§ ENTRIES PROVIDED
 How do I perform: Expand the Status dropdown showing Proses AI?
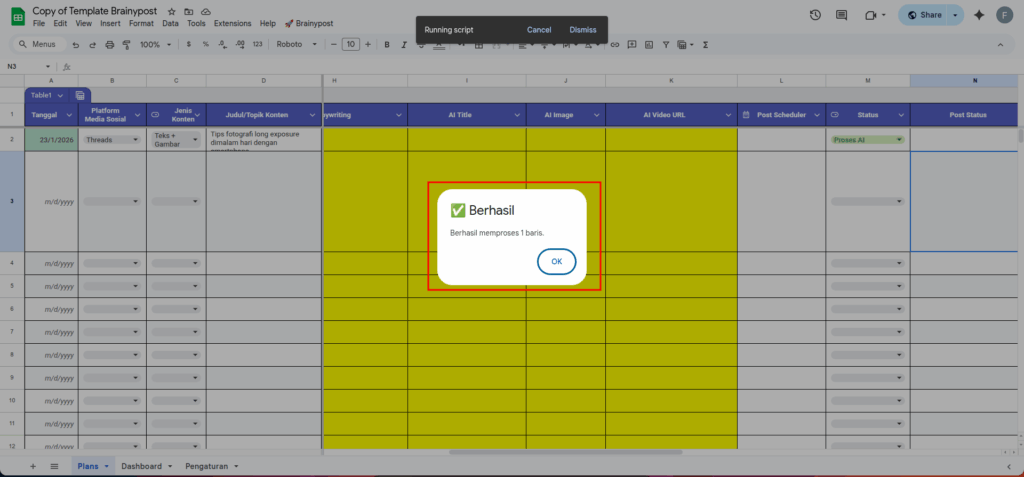coord(899,140)
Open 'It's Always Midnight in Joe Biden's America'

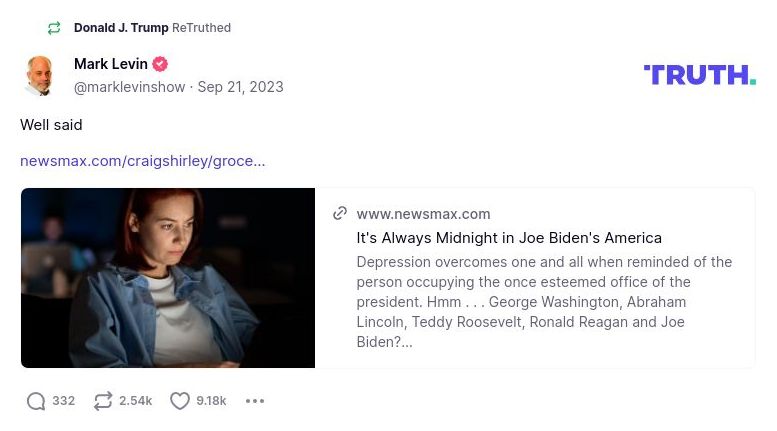[x=509, y=238]
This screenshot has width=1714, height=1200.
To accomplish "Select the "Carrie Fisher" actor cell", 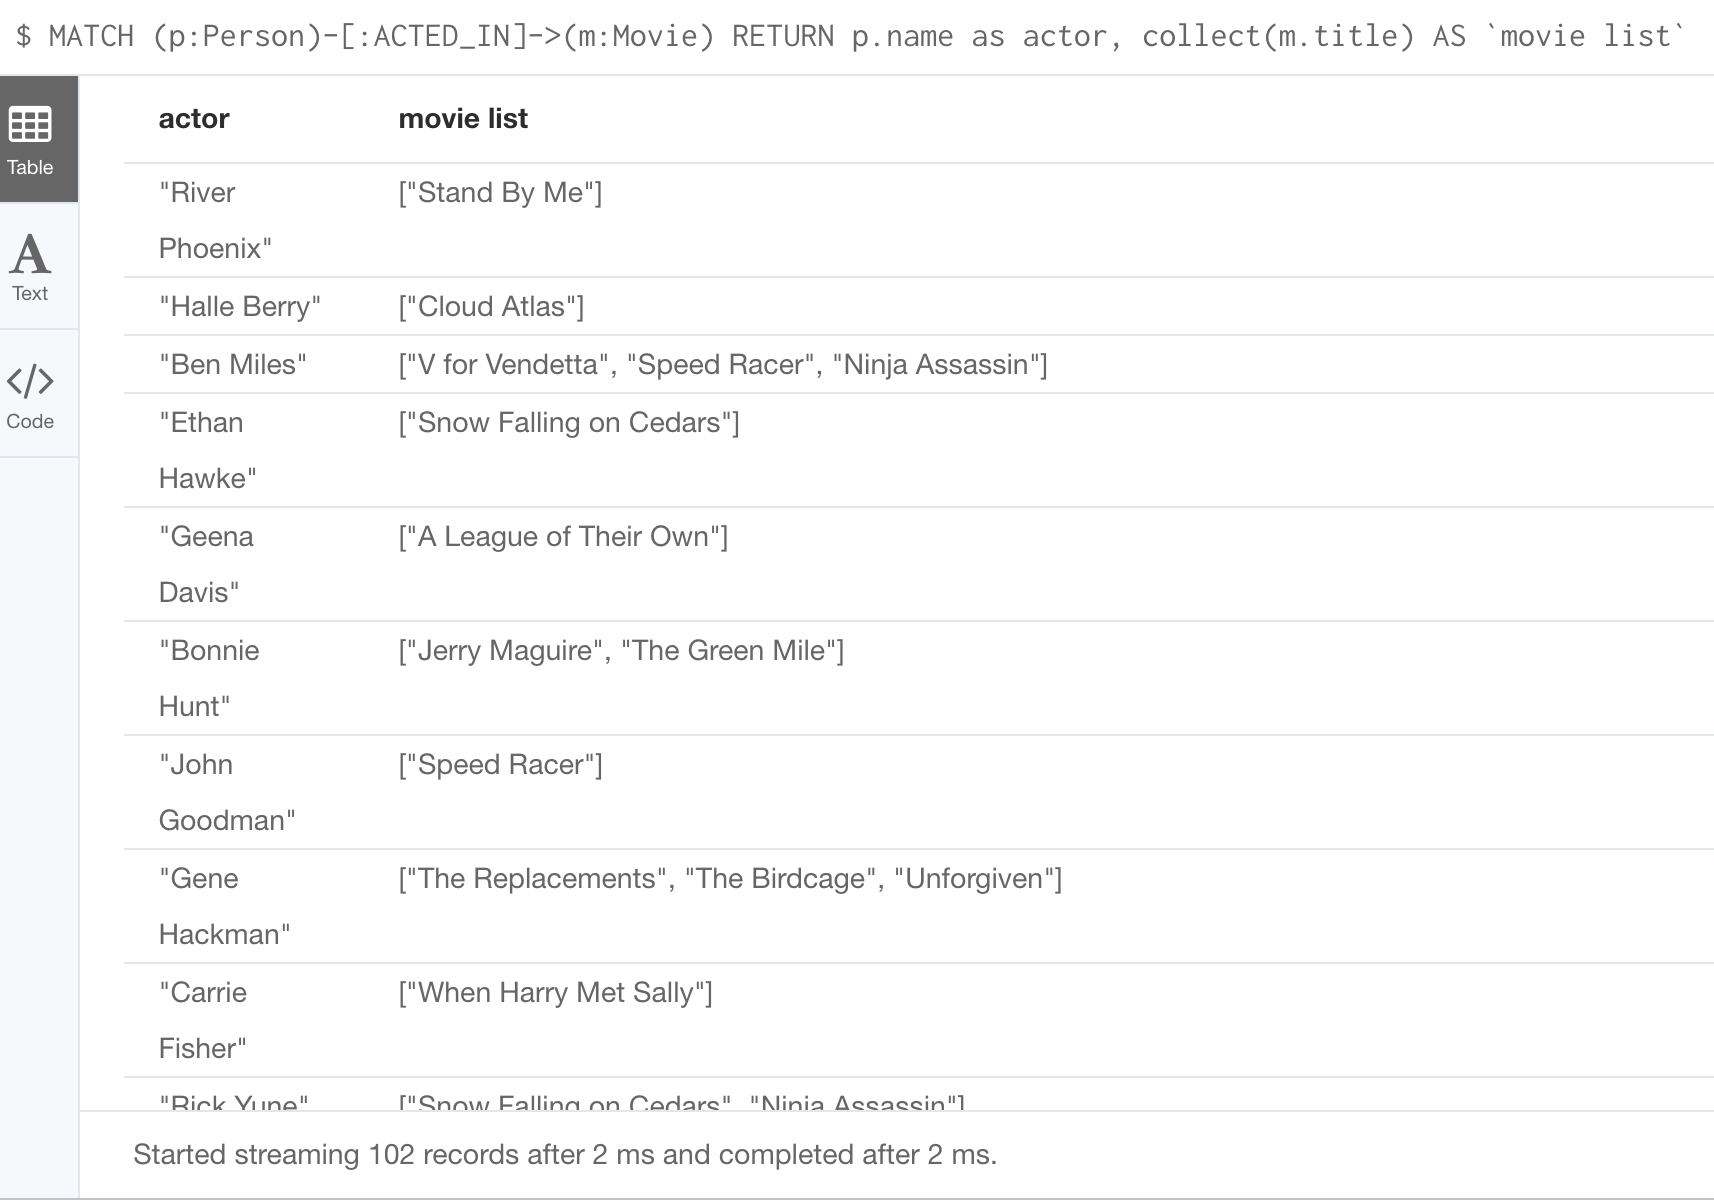I will tap(203, 1020).
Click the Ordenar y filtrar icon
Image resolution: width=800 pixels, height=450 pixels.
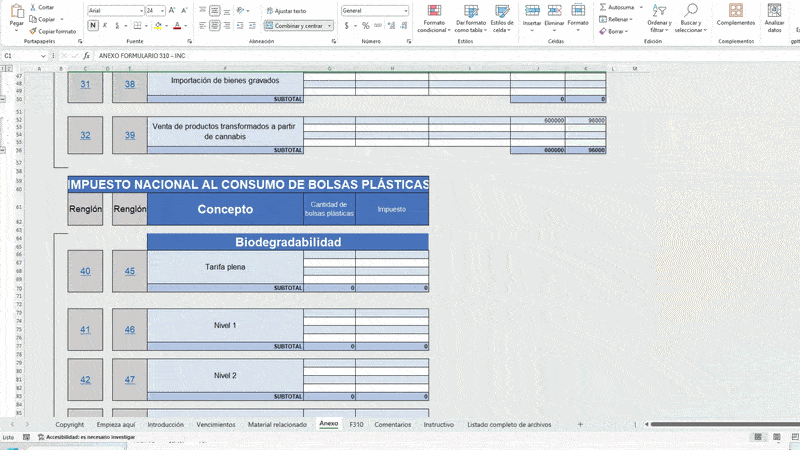[658, 11]

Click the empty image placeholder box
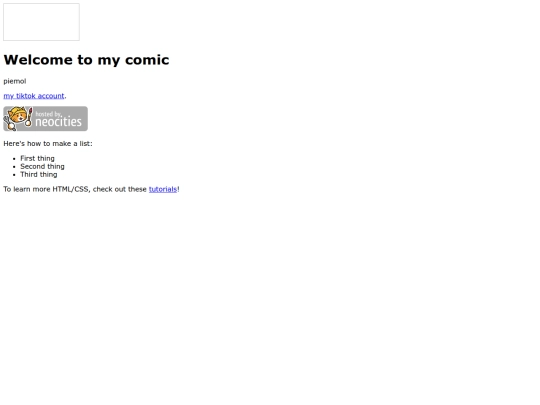tap(41, 22)
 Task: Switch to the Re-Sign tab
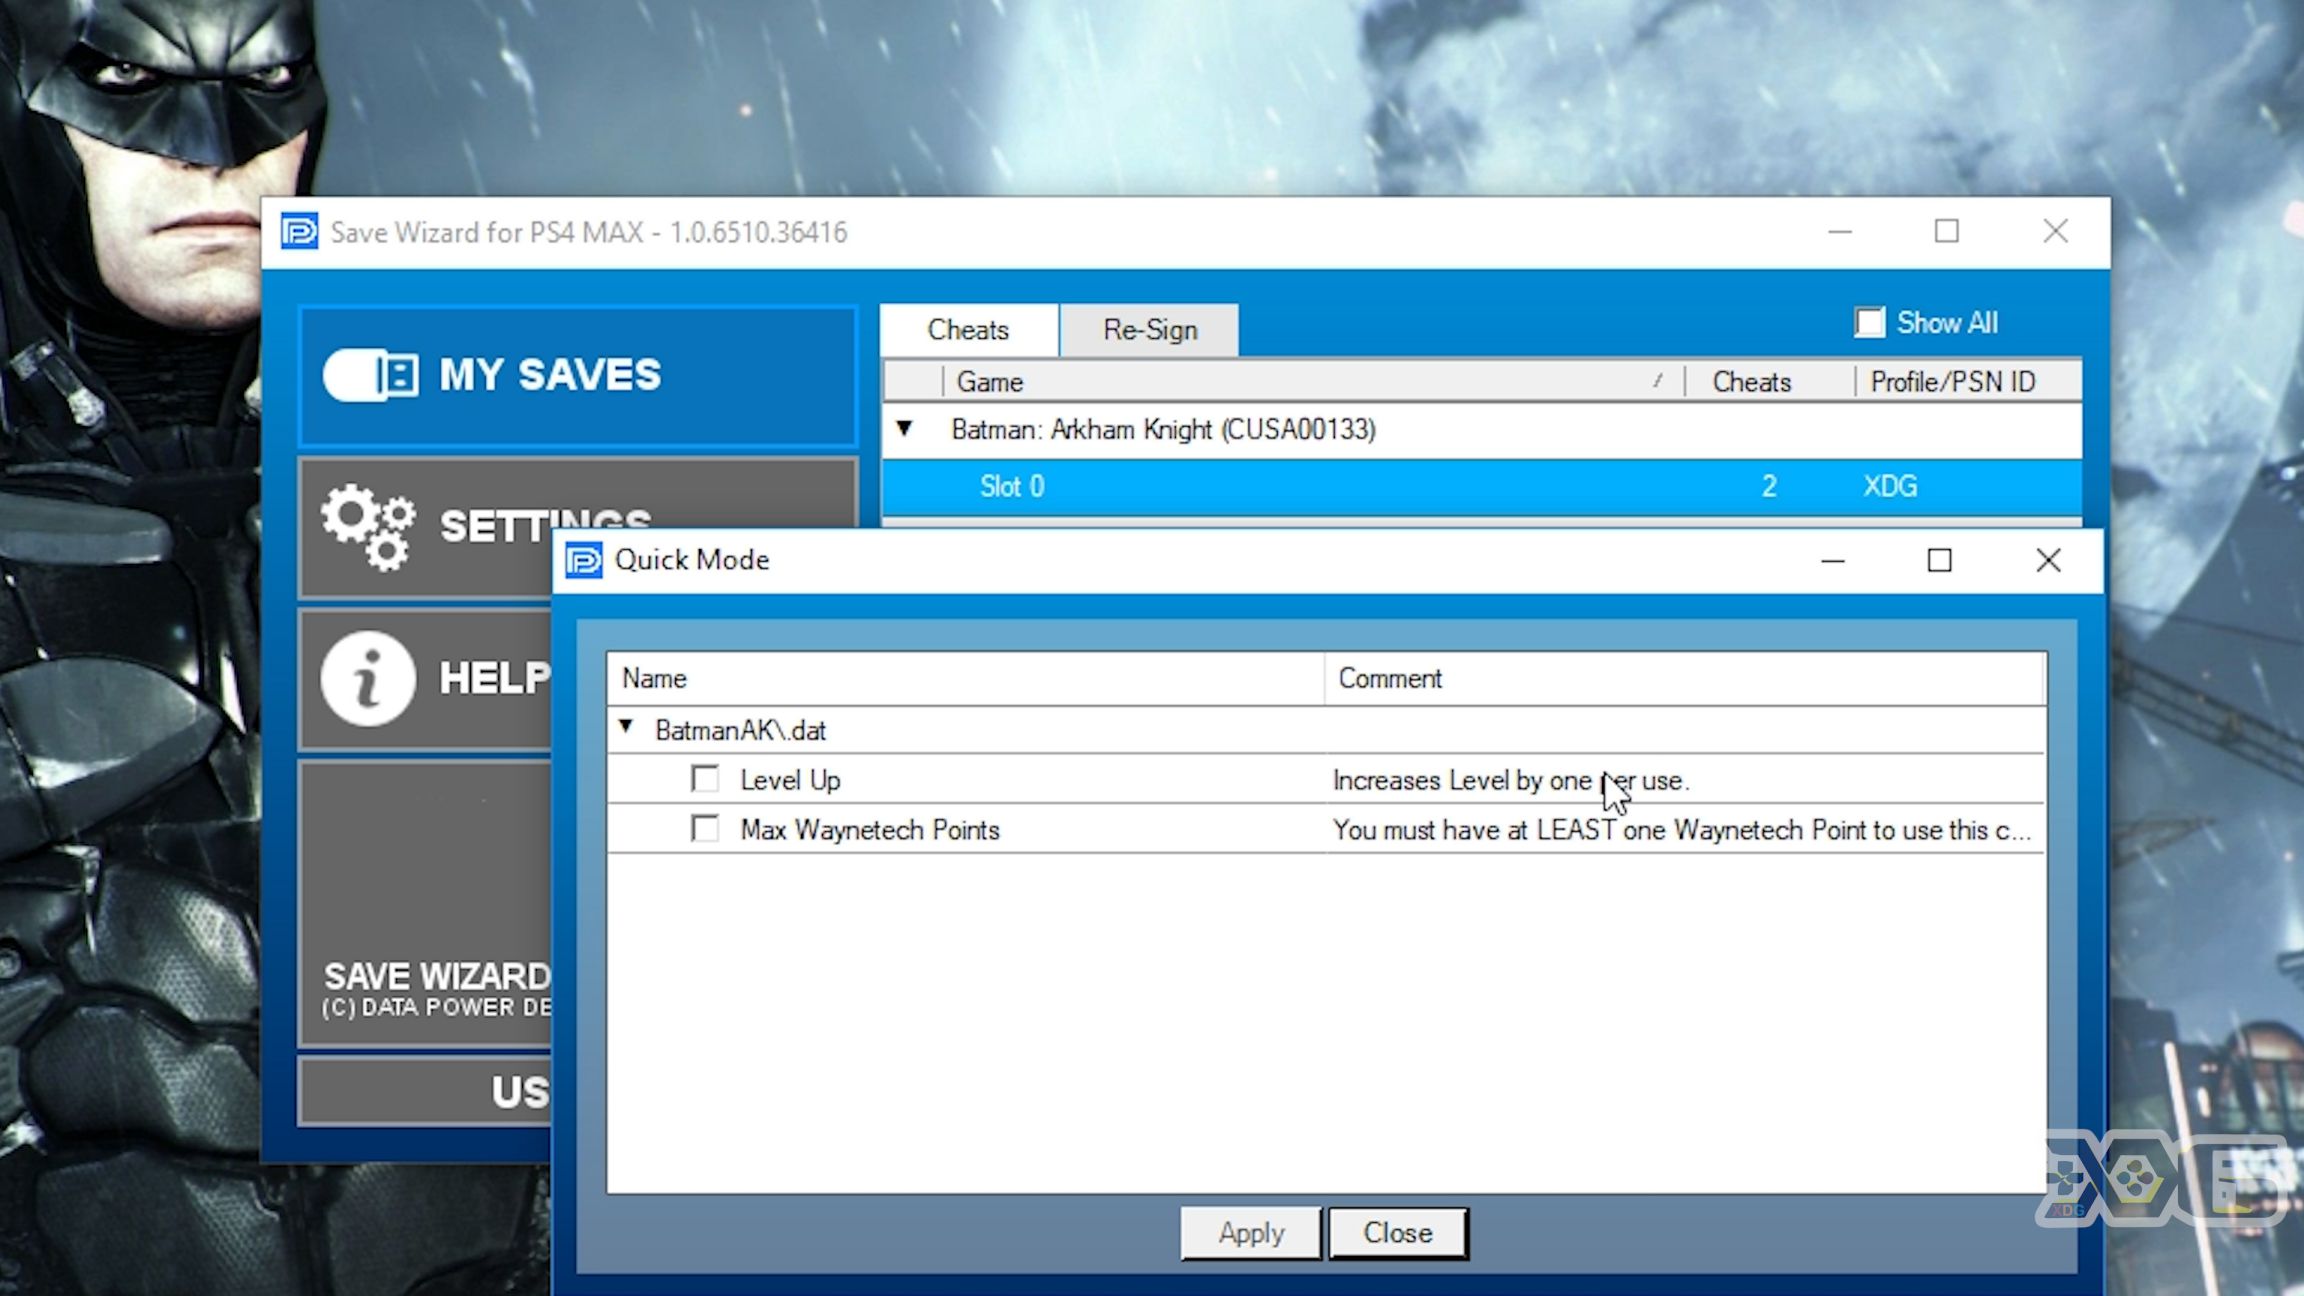[1150, 329]
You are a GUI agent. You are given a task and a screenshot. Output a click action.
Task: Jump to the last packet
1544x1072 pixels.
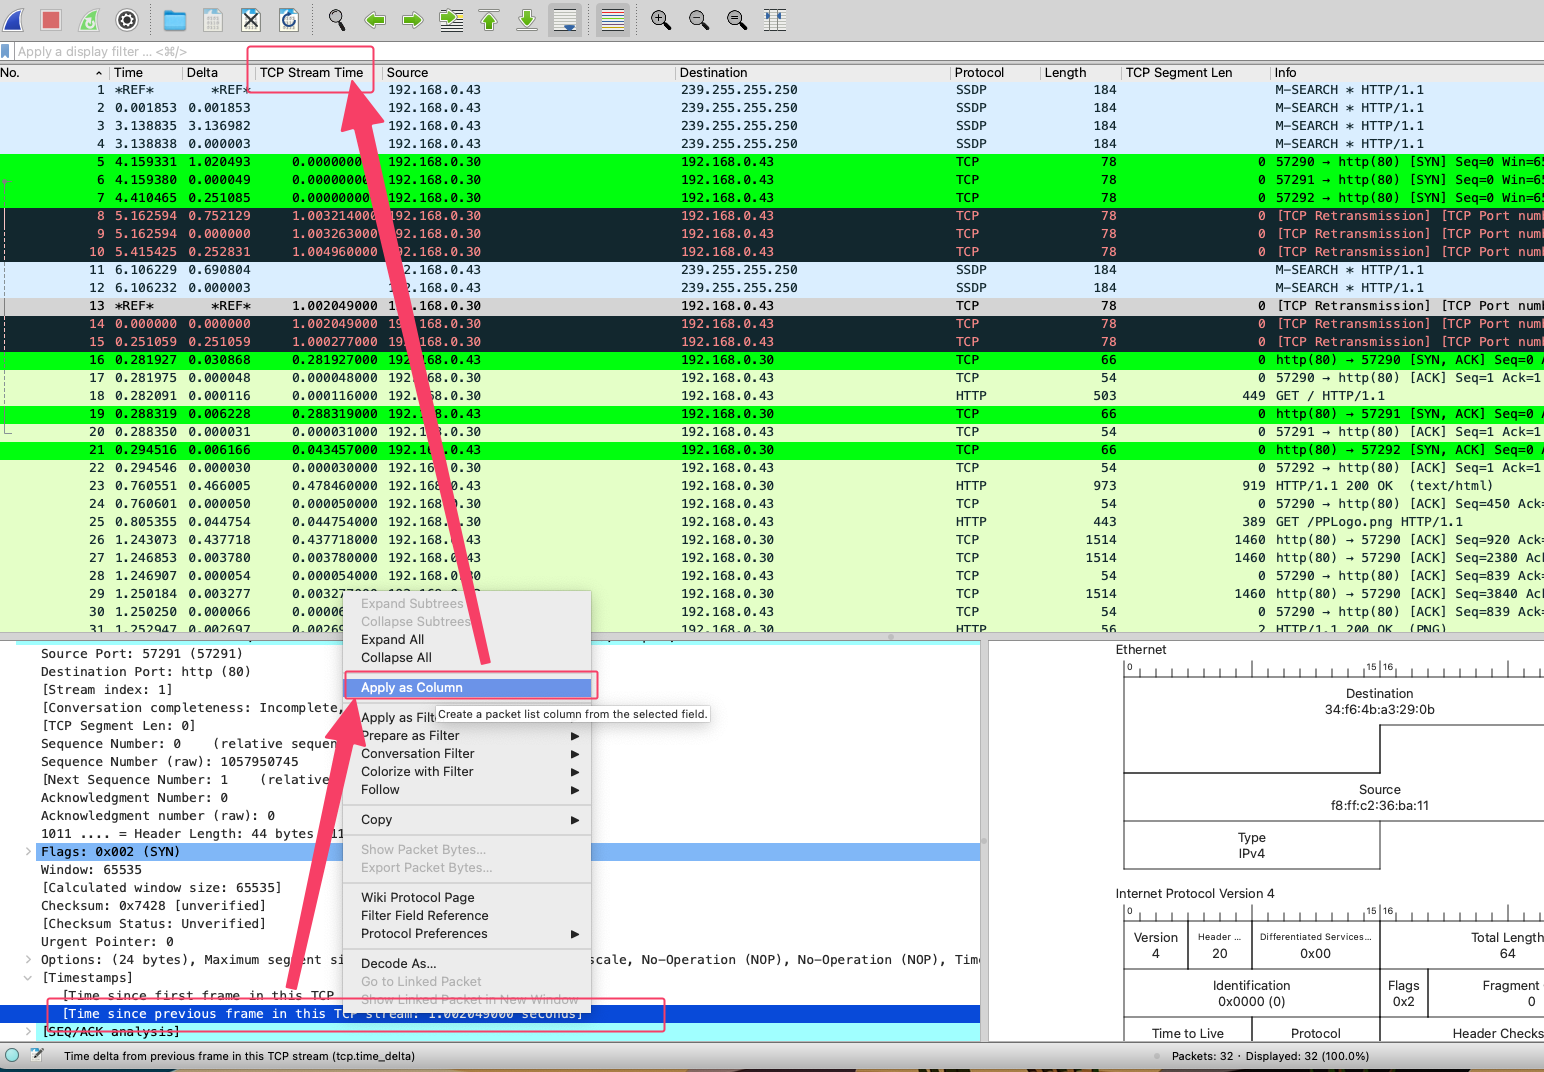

§ TASK DESCRIPTION
Only an exact copy of the lines from the one with "Image resolution: width=800" through the last line of the listing should be given; pictures must not be included.

§ WRITTEN REPLY
Image resolution: width=800 pixels, height=450 pixels.
[658, 11]

Click the empty image placeholder box
tap(41, 22)
 Task: Switch to the Re-Sign tab
[1150, 329]
You are a GUI agent. You are given a task and a screenshot. Output a click action.
Task: Jump to the last packet
1544x1072 pixels.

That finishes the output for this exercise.